One of the most common questions I get from entrepreneurs is “how baked does my business model or monetization strategy have to be to 1. get into an incubator 2. raise seed money from VC’s or angels?” Of course, it is really hard to give a specific answer to a generic question (“it depends” is my favorite answer ). But just like everything else about starting a company, being in LA also complicates the conversation given the lack of seed stage capital as well as the resultant historical propensity of LA companies to focus on revenue sometimes to the detriment of scale or even user satisfaction. So instead of giving a direct answer, I’m going to try to provide a framework to really better decipher the question.
First of all, the question itself is often a red herring. When a potential investor (angel or vc) says he or she is passing because of business model or monetization concerns – half of the time its just an easy way to say “no” that sounds semi intelligent and thoughtful (and hard to decipher). Yes, it’s a cop out. I confess that when I’m lazy or distracted – I use it too. If the vision is ambitious enough, if the value proposition is unique enough, and if the product is thoughtful enough – monetization or business model related hurdles are things any value added investor will be happy to roll up his or her sleeves and work with the entrepreneur to figure out. In short, there are probably ten different things you should really be worried about BEFORE tearing your hair out on “monetization strategy.”

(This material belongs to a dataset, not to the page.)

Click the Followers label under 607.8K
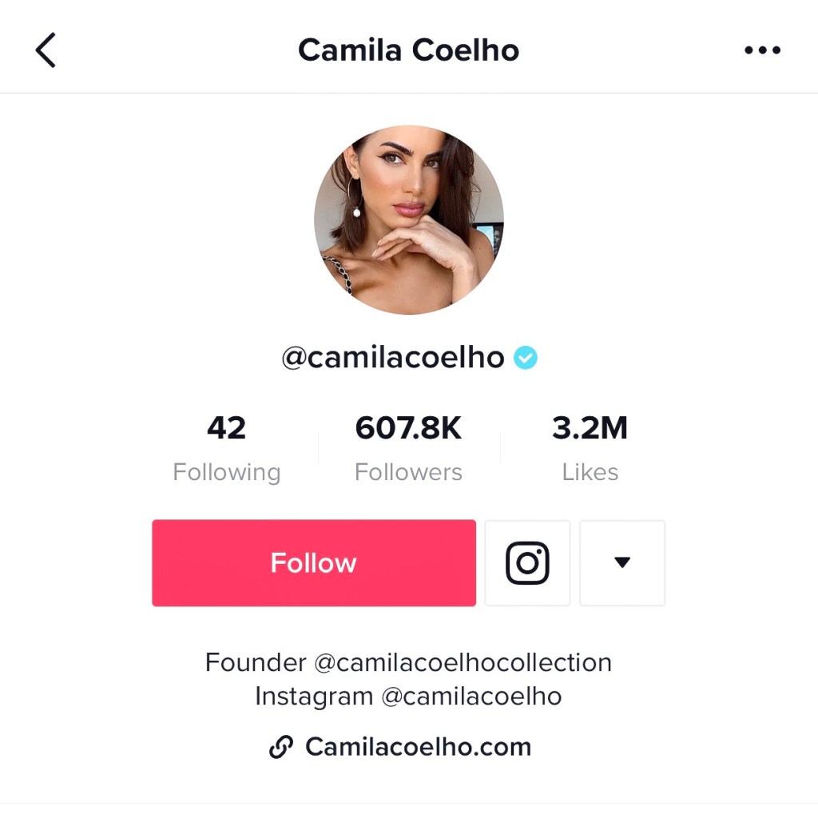Image resolution: width=818 pixels, height=818 pixels. coord(408,472)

A great vision, value proposition, and product; on the other hand, will not overcome the “small addressable market” problem. Reading between the line, often when someone has concerns around business model and/or monetization – the real concerns is around IF the company can make a lot of money in the long run; not HOW the company will make money. IF = addressable market. How = business model. A very thoughtful bottoms up model around the total market opportunity is absolutely one of the most important “check boxes” for an entrepreneur to complete. The exercise has nothing to do with going to a Forrester report and pulling out numbers that ends in “B”. Dumbed down . . . it is. . . “if I charge 5% transaction fee and I own 100% of the market how much annual revenue would I have?” or “if I charge $45 per seat per month, if everyone in the industry in my target user segment buys a seat, how much annual revenue would I have.” or “if everyone in my target customer segment that is reachable via my chosen acquisition strategy pays $30 every 5 year to buy my widget, how much money would I make annually.” Often, because it can end up being a catch-22, I’ll want to see the math done in multiple ways to see if the market can sustain a large business regardless how the revenue model question lands. Personally, I’ll take the “HOW” risk all day long for the right team – but not the “IF” risk.
Now. . . here comes the exception to the “IF” rule The only time I break the “IF” rule is for consumer “utility” startups that have “struck a nerve” in discovering a new and rapidly adopted user behavior. Facebook, Pinterest, Instagram – I want (wish) to fund/help those companies because they have either created a whole new consumer behavior OR help digitize an existing but relatively new offline behavior. People often ask if LA could ever support the creation of a company like a Facebook/Pinterest/Instagram (and even Google) – companies that focused on serving the end user and achieving scale before finding the right business model. Call me a dreamer – but I would like to. Not because of jealousy, but because I believe there isn’t one formula to building a great company and that we need to be supportive of entrepreneurs who’s vision and ambition transcends the day to day constraints of where we live. (But make no doubts about it, the hurdle is super high)
For an enterprise / B2B startup, I also want a deep dive analysis of the industry value chain and the profit margins for each of the participants in aggregate. This is very much related to the addressable market question – it tells me whether the marketing size model passes the sniff test. For example, if your addressable market math assume that you can sell office management software to dentists for a price of $200,000 a year to 1M dentists, but the average profit per dental office is only $100K and only 1% of the total revenue is spent on IT – I would ask you to tear up the model and start over.
For “widget” and “free-mium” consumer businesses, the analysis that absolutely needs to be done is to understand price elasticity curve of the product/service you are selling – do an actual survey if possible (conjoint is great for understanding the feature + price trade off). The consumer psychology for willingness to pay is complicated and irrational – the only way to know for sure is to get out of the office and ask/test.
So. . . . . .
1. In general, don’t get too caught up in nailing the business model at the early stages of starting a company.
2. Answer the total addressable market question thoroughly and logically, and many people won’t get too hung up on finding a business model.
3. If you are a free consumer utility, show usage and engagement traction and prove it to me/any investor that you have either successfully changed consumer behavioral (harder) or is riding an “almost impossible to stop” tidal wave of changing consumer behavior (easier).
4. Enterprise startups need to do a lot of home work around value chain, cashflow, margins, and turnovers of the various participant businesses in the industry.
5. Consumer startups that sells a product or service need to build a preliminary price elasticity curve based on rational assumptions (not as good) or survey/test (better).
Lastly, hold guys like me accountable – don’t let us cop out by using “concerns about the business model” as an excuse to pass on working with an entrepreneur. Of course, there are times that it’s a legitimate concern, but a deeper discussion around the market size, value chain, value prop, willingness to pay etc is so much more productive and helpful to the entrepreneur.